La inseguridad los fue agotando, pero la decisión de los médicos del centro de salud de no atender (por los robos que ellos sufrieron), hizo que los vecinos de la ruta 1, en el kilometro 0, explotaran.

Por eso, en la tarde del lunes, pocos minutos antes de las 16, cortaron ambas manos de la ruta. La policía llegó minutos después y logró disuadir a los manifestantes para que abrieran un carril de cada mano. De esa manera, lograron que el tránsito, que empezaba a acumularse, pudiera ir pasando de a poco.

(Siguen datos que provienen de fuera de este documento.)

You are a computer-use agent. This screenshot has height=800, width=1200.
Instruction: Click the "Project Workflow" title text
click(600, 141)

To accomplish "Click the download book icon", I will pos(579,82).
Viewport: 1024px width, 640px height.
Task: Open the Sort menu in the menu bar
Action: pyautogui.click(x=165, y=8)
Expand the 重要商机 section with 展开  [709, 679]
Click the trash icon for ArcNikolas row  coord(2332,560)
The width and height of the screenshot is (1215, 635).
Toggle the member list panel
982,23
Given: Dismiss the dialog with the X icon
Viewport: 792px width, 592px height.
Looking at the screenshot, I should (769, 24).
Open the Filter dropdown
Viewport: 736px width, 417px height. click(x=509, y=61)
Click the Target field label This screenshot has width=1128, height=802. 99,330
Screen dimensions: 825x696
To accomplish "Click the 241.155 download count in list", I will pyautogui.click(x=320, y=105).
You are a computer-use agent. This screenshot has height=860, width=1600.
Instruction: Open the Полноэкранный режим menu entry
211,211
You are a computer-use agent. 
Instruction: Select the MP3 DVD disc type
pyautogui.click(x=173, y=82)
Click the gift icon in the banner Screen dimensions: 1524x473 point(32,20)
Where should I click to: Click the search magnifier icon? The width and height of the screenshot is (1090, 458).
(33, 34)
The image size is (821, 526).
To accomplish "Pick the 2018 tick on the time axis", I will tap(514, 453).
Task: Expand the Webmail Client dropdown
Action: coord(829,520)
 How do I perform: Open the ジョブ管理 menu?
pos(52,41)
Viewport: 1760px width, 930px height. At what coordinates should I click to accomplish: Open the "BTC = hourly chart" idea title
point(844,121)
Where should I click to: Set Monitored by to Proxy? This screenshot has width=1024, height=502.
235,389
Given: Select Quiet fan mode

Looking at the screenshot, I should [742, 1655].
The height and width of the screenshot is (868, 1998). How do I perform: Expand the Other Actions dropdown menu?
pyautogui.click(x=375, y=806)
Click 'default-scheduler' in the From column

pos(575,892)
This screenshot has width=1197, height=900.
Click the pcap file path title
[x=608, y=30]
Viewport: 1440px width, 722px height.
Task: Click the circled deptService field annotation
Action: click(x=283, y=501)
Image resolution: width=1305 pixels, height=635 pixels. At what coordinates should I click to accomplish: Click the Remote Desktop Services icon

El último fin de semana, un grupo de delincuentes ingresó de madrugada al centro de salud que había sido abierto hacía un mes. Días antes, habían matado a un hombre en la puerta en pleno día. Demasiados hechos de inseguridad que hicieron que los médicos del dispensario decidieran no atender hasta que alguien les garantice que puedan trabajar en paz.

Eso provocó que los vecinos, entendiendo la situación de los médicos pero luchando por sus propios derechos, cortara la ruta provocando cierto caos vehicular. Cada uno protesta por lo que le corresponde, pero siempre alguien más sufre las consecuencias mientras los problemas no se resuelven de raíz.